PROBLEM DETAILS: Write out exactly, please, the lines from the one containing "Task: Click the Nov 11 x-axis date marker" to the end of the material.

AVAILABLE RECORDS:
::::

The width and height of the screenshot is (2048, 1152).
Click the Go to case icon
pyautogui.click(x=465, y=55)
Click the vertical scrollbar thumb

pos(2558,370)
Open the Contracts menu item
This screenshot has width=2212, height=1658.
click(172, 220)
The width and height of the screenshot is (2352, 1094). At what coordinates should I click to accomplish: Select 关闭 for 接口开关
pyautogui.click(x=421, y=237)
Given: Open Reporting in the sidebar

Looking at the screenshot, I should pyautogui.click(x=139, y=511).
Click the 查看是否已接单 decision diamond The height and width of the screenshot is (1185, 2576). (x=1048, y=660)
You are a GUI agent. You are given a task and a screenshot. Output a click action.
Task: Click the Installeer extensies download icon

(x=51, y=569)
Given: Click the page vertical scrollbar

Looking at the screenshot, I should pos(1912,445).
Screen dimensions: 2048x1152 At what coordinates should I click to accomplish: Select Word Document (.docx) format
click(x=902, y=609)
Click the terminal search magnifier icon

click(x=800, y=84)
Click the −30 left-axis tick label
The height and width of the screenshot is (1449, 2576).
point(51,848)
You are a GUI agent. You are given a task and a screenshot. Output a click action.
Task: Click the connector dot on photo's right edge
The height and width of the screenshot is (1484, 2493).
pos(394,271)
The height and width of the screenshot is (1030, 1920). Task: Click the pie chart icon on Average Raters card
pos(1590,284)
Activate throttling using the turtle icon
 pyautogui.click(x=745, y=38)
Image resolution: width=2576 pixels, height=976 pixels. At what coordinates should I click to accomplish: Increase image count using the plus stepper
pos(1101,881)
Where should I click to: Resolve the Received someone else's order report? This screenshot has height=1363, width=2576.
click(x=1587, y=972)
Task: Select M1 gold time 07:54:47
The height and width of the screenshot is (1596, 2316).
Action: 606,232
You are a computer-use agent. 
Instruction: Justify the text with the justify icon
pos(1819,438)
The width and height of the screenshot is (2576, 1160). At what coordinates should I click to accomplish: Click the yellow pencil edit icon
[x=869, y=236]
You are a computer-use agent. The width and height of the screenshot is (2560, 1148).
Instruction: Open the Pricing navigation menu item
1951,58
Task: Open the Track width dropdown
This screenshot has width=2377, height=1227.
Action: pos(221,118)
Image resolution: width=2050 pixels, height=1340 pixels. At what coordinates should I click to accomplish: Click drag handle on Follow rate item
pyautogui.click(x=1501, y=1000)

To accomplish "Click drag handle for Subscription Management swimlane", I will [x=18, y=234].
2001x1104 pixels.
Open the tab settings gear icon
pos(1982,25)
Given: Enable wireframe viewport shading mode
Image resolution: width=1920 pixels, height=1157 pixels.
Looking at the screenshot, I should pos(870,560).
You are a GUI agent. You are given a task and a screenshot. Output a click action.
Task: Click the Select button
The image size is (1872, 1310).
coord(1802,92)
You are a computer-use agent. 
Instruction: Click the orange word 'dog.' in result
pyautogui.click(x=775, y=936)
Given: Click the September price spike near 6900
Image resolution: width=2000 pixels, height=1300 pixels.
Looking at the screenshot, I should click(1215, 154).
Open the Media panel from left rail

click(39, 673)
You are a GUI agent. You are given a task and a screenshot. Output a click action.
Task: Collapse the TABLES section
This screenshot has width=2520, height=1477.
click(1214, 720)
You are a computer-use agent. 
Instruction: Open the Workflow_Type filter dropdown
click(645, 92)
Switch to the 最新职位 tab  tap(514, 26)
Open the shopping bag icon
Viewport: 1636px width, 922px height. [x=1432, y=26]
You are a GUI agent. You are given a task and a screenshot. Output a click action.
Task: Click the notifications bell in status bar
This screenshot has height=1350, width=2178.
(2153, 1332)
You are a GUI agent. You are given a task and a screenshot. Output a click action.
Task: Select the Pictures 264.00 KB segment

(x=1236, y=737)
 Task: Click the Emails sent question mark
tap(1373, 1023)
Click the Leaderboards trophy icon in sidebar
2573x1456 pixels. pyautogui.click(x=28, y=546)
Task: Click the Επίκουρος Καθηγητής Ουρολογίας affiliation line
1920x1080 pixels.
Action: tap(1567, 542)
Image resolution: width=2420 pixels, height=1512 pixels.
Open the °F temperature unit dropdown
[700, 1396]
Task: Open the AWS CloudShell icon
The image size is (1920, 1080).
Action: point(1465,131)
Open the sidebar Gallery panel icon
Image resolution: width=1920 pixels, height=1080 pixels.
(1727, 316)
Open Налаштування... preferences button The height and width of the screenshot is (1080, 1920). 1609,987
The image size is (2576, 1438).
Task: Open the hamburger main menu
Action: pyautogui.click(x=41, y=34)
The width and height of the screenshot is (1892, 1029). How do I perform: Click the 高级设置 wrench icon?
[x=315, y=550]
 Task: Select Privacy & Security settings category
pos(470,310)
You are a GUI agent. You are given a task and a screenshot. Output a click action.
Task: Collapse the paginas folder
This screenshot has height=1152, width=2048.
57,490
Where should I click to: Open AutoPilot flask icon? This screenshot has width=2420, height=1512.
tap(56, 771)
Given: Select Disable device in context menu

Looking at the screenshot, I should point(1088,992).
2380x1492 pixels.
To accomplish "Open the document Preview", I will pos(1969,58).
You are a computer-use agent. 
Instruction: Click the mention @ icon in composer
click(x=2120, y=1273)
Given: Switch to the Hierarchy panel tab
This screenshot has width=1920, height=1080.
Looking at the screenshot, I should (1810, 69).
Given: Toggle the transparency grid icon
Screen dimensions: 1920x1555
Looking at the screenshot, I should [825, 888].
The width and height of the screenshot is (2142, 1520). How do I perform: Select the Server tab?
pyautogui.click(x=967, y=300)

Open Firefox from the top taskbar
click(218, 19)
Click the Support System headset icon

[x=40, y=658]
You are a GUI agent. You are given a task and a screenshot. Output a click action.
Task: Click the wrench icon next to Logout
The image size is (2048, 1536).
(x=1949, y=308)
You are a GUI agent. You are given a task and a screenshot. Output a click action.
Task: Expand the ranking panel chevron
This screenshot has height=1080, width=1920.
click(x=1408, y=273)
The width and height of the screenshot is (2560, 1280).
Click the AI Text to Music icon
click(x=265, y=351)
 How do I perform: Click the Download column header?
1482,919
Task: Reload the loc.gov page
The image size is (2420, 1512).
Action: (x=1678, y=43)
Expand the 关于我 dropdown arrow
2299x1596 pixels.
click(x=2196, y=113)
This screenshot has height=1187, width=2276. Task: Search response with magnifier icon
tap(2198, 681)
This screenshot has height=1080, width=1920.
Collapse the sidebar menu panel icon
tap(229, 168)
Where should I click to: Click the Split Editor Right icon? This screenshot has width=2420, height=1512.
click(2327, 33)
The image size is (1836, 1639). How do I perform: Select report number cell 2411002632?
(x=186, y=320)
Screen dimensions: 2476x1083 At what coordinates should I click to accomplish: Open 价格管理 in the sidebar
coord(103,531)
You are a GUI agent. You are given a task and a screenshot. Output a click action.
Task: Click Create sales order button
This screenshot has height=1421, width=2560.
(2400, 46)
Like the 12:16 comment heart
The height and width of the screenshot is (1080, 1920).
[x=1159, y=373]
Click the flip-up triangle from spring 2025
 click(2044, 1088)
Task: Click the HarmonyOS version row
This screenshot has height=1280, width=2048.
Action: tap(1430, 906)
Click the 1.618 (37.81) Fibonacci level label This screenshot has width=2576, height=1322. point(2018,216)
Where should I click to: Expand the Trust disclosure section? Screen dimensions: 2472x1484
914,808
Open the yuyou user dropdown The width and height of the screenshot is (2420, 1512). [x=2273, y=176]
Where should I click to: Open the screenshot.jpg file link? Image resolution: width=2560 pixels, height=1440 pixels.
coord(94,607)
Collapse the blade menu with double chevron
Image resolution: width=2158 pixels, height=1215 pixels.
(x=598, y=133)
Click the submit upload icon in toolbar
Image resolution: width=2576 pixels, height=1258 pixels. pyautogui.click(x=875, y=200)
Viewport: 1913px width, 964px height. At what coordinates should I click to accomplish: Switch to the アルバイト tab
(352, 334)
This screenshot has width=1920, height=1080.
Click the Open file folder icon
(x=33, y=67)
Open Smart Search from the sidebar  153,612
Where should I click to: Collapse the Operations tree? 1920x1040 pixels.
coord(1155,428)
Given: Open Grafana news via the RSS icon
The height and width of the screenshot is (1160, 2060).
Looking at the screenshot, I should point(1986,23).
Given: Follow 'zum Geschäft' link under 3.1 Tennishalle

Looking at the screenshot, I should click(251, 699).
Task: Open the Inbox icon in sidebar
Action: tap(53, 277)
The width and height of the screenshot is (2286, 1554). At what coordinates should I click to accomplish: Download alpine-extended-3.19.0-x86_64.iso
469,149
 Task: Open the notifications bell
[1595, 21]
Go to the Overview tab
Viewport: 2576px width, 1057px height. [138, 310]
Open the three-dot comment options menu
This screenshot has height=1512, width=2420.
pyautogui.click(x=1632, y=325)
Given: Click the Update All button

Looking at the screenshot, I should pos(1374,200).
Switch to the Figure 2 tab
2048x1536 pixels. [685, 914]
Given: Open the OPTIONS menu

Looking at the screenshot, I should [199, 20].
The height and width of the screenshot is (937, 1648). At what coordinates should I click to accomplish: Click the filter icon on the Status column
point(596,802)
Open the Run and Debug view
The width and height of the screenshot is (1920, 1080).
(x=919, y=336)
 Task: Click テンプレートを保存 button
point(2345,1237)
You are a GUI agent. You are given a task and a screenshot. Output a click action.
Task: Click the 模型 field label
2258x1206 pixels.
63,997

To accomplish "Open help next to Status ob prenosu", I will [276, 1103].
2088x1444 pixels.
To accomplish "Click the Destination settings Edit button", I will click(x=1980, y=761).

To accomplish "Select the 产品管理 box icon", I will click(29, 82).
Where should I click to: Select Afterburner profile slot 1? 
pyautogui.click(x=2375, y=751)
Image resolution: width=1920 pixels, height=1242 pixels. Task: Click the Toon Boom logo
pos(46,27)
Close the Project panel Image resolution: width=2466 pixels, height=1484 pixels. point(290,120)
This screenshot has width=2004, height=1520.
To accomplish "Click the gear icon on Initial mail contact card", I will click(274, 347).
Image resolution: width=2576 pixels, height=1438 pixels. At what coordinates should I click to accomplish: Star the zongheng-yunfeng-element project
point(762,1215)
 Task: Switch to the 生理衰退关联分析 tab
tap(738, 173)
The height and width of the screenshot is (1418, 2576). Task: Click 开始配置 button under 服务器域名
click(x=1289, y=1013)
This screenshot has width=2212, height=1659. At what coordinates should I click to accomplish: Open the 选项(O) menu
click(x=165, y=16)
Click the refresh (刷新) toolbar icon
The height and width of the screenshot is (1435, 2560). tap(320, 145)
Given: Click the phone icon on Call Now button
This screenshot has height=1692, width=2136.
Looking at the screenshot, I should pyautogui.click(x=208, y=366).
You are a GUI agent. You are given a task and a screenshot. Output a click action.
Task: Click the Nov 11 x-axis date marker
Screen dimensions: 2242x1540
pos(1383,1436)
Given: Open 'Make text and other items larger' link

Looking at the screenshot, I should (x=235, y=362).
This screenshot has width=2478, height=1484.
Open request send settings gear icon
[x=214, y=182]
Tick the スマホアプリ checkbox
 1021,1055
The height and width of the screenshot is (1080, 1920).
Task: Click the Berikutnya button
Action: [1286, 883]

::::

RESULT FOR THIS EXERCISE:
Task: Click the Nov 11 x-axis date marker
Screen dimensions: 2242x1540
pos(1383,1436)
Given: Open 'Make text and other items larger' link

Looking at the screenshot, I should (x=235, y=362).
This screenshot has width=2478, height=1484.
Open request send settings gear icon
[x=214, y=182]
Tick the スマホアプリ checkbox
 1021,1055
The height and width of the screenshot is (1080, 1920).
Task: Click the Berikutnya button
Action: [1286, 883]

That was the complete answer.